◆ Instructions for the task: Switch "location" to "position" in the lines from the one containing "The image size" through the one containing "coordinates (684, 396).", and write only those lines out again with nothing else changed. Leave the pictures out.

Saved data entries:
---*---

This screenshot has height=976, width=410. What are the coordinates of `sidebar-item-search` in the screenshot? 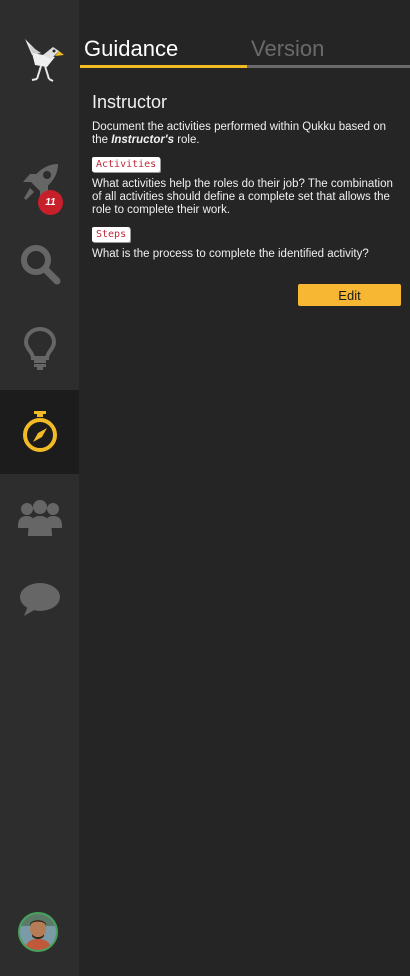 It's located at (40, 264).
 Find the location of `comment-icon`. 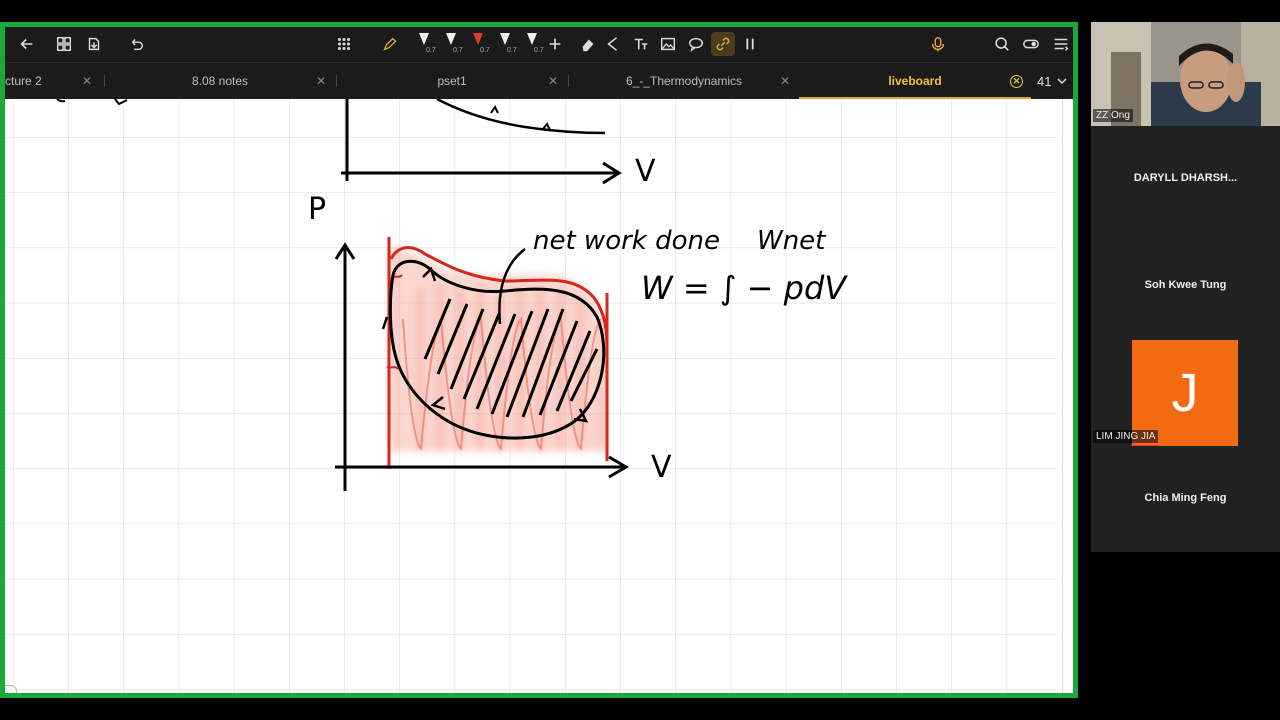

comment-icon is located at coordinates (696, 44).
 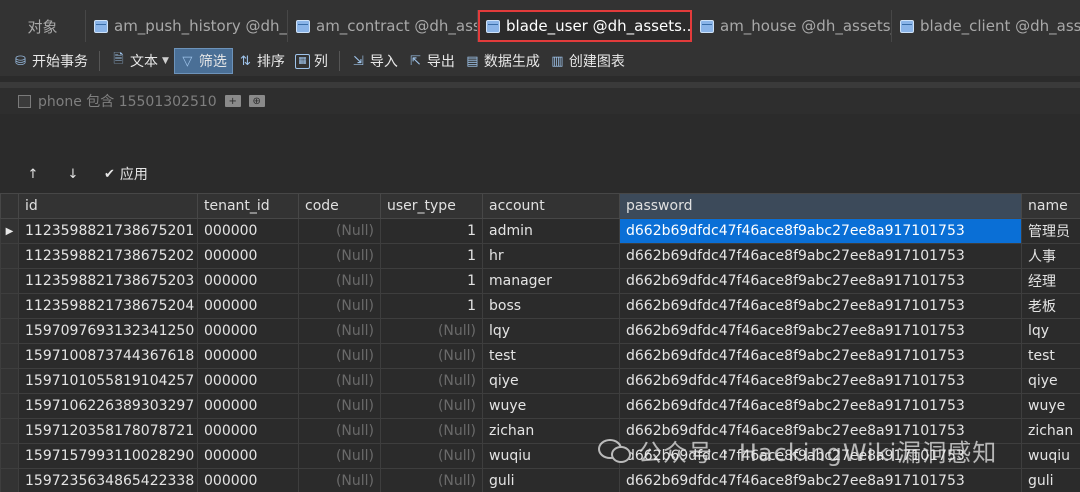 I want to click on cell-id: 1597100873744367618, so click(x=108, y=356).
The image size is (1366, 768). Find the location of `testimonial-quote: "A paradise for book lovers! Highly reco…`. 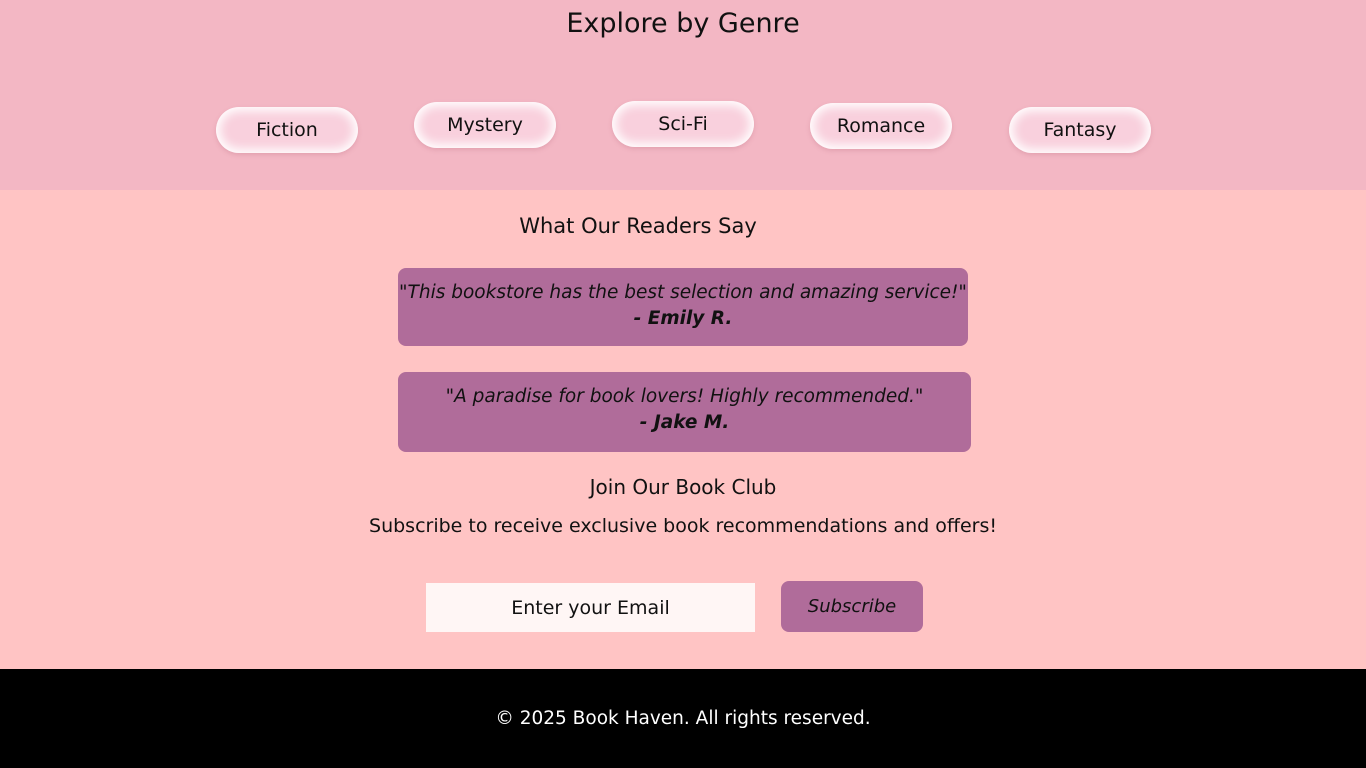

testimonial-quote: "A paradise for book lovers! Highly reco… is located at coordinates (684, 396).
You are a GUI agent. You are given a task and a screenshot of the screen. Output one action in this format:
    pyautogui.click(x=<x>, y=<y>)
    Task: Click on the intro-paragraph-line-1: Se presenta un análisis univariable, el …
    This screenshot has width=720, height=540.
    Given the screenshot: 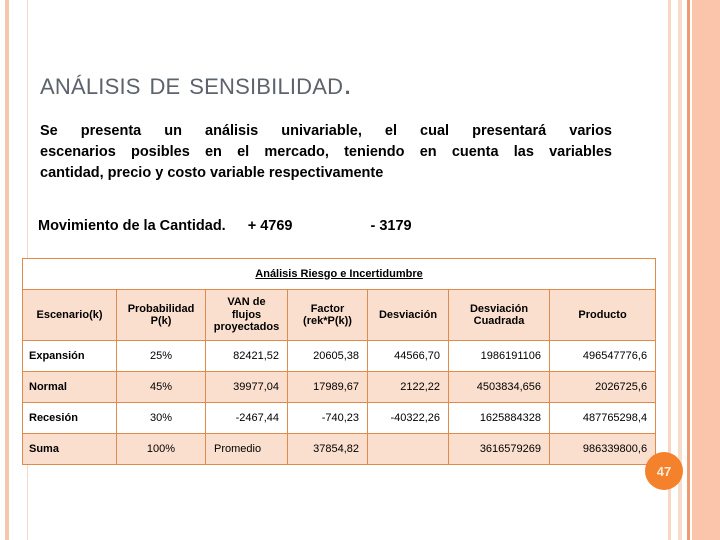 What is the action you would take?
    pyautogui.click(x=326, y=131)
    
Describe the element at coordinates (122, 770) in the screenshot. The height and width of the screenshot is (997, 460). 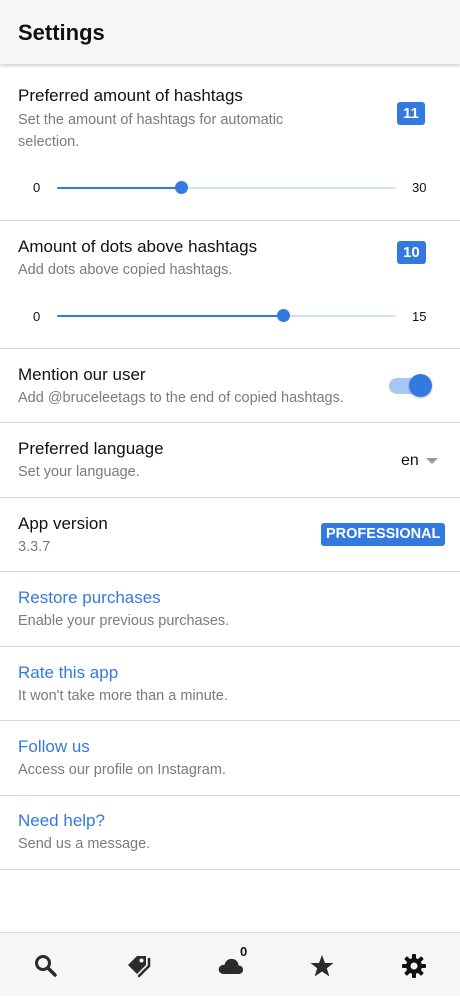
I see `setting-subtitle: Access our profile on Instagram.` at that location.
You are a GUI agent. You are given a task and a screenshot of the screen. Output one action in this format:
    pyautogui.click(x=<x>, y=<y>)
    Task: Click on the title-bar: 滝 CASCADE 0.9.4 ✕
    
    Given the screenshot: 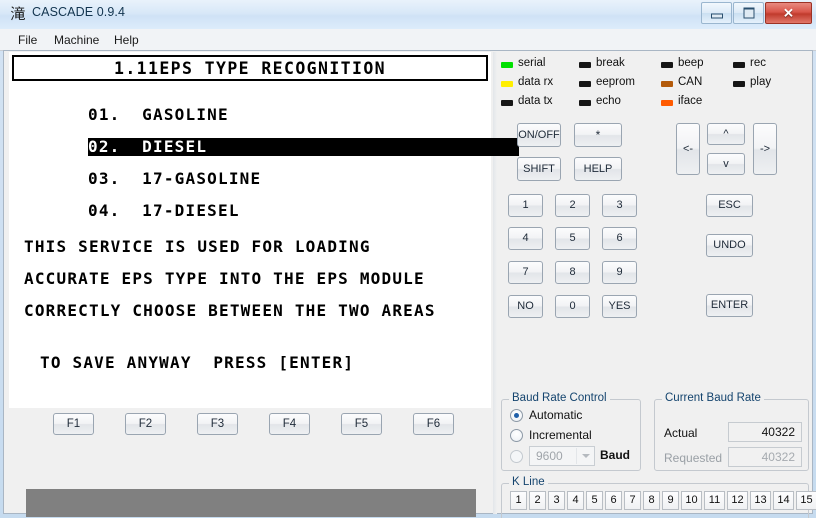 What is the action you would take?
    pyautogui.click(x=408, y=15)
    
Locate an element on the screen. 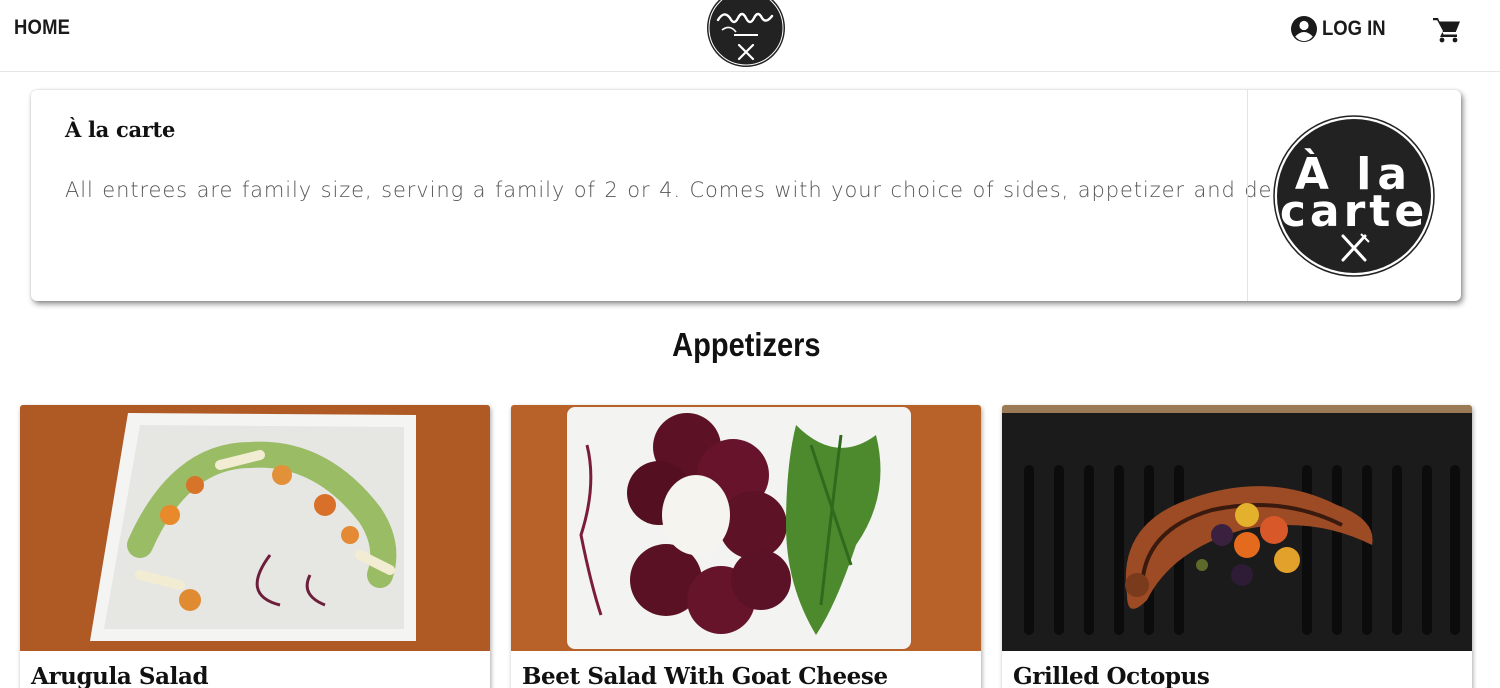  product-card-beet-salad: Beet Salad With Goat Cheese is located at coordinates (746, 546).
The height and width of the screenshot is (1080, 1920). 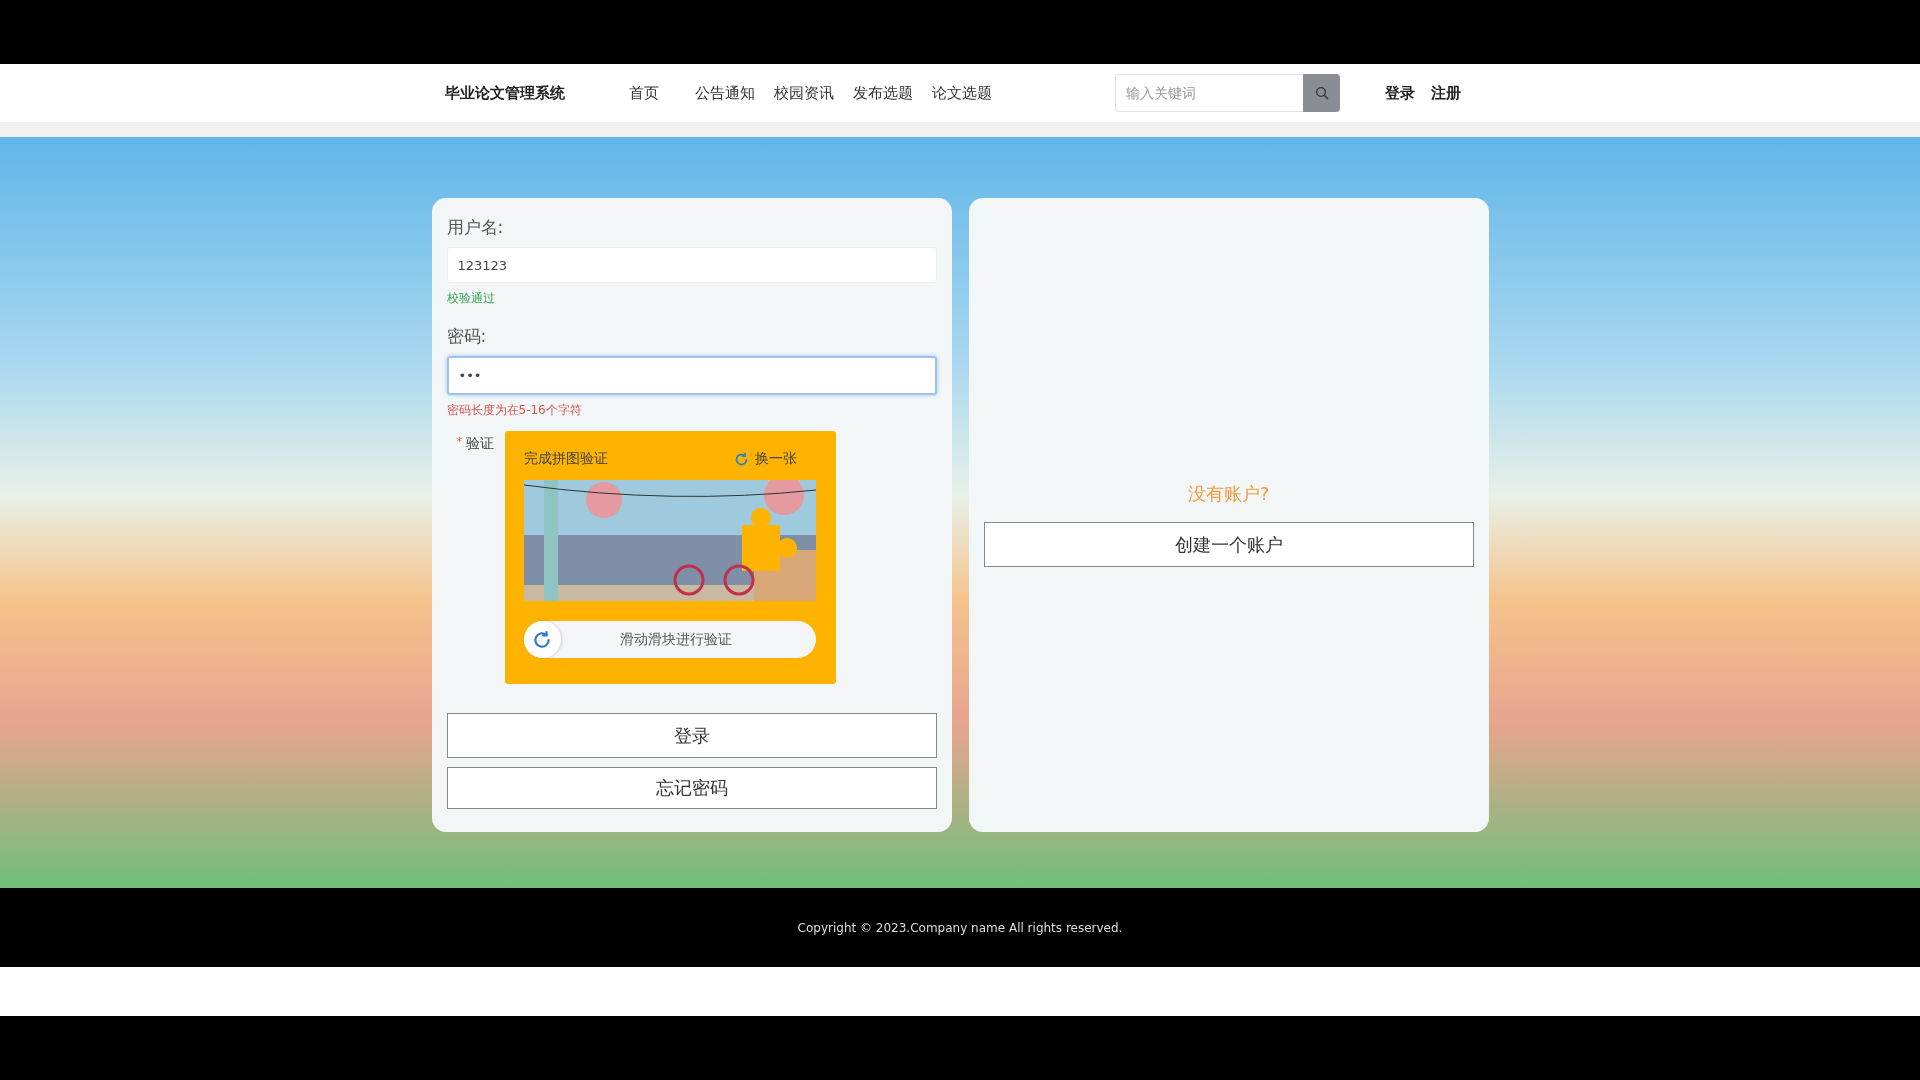 I want to click on nav-link: 公告通知, so click(x=725, y=93).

---*---

◆ Your response:
The image size is (1366, 768). Find the position of `testimonial-quote: "A paradise for book lovers! Highly reco…`. 

testimonial-quote: "A paradise for book lovers! Highly reco… is located at coordinates (684, 396).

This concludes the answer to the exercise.